- **WHAT TO DO**
Give again the lines of the data from its first line through the line with "Image resolution: width=1863". Change nothing.

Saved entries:
==============================

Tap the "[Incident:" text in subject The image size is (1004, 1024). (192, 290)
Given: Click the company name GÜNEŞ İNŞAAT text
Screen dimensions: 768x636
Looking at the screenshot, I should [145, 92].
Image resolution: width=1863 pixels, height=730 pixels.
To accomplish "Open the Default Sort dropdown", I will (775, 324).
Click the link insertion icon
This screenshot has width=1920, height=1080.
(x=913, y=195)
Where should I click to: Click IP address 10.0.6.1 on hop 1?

==============================

- **ANSWER**
Tap the "[Incident:" text in subject The image size is (1004, 1024). (192, 290)
Given: Click the company name GÜNEŞ İNŞAAT text
Screen dimensions: 768x636
Looking at the screenshot, I should [145, 92].
Image resolution: width=1863 pixels, height=730 pixels.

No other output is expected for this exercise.